My loathing for him is sincere and entire. My revulsion for him is both conscious and subconscious, like a Donald Trump perforated with asymmetrical holes.
-snip-
When I say #FreeStacy, I mean “Twitter, you’ve providing an increasingly shitty product, I’m expecting to be banned from it arbitrarily soon, and I’ve been thinking for some time about where to focus social media attention instead.” Or “Twitter, before I thought this was mostly about low-level employees acting on their own biases. But I’m increasingly convinced by the argument that you’ve decided to offer a product aimed at a specific political group.” Or “Twitter, you sell yourself as separating harassment from free speech, but you don’t deliver.”

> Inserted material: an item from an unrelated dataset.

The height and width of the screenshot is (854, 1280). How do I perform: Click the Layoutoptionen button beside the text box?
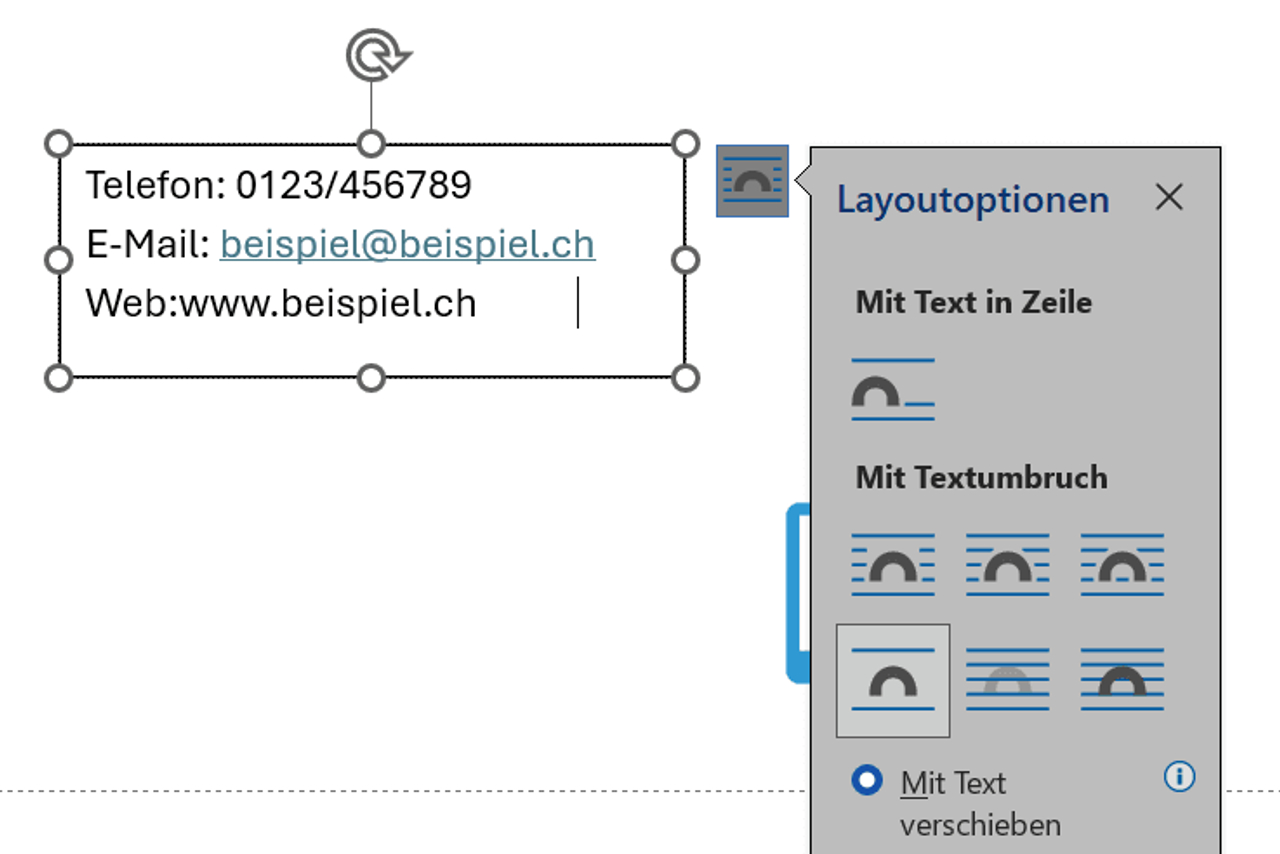752,181
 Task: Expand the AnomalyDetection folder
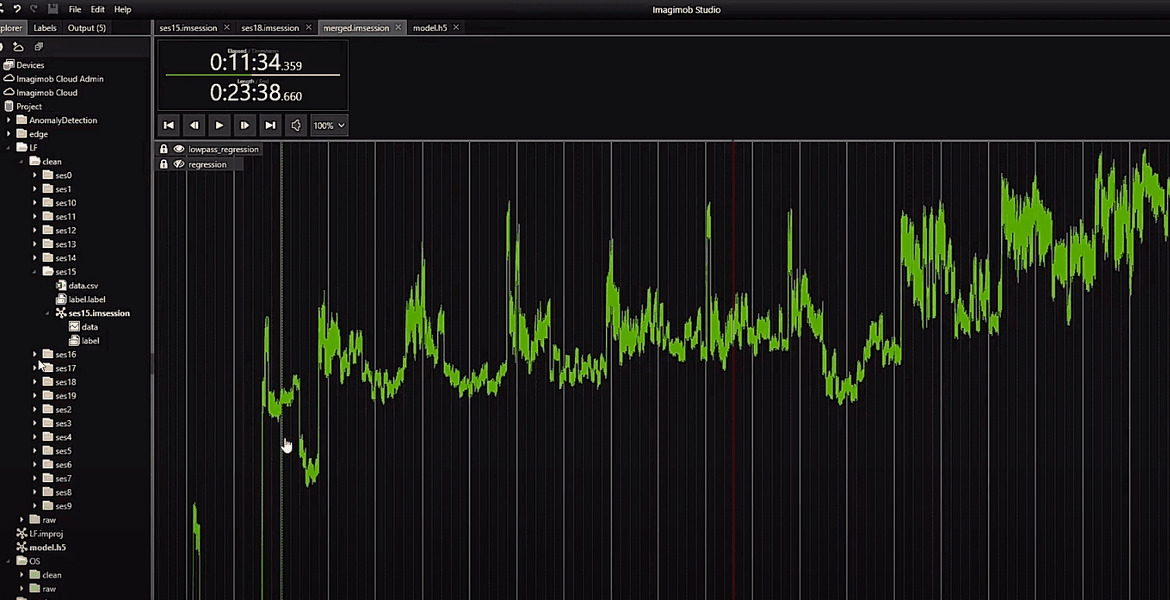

In other words, rather than indulging in cries that Twitter is engaged in fascism, or book-burning, or Nazism, or totalitarianism (all of which I’ve seen said today), I’m saying that Twitter is engaging in a mix of private speech and product development that I don’t like, and demonstrating that its marketing patter about free expression has traveled beyond the realm of acceptable sales puffery into the noisome Kingdom of Bullshit.
I try to avoid the Kingdom of Bullshit whenever possible. I also avoid Twitter since I just don’t have time for it.
I suspect as does everybody else that he made somebody mad with his anti-feminism or his misogyny (depending on your perspective.) I know a guy who has had a hundred or so accounts and counting. His Twitter offenses are more clearly understood than McCain’s — since he has used Twitter to share personal information (including a beautiful picture of my house, my address and a shout-out to my employer about my disagreements with him.)
I support Stacy McCain’s effort to restore his account. I only see the Tweets he shares on his website — but none of it convinces me to figure he should be excluded. If Twitter wants to be a clearinghouse for opinion, Stacy McCain has more interesting opinions than most.
If they want to be a service exclusively devoted to progressives, boring people and celebrities, they’re well on their way.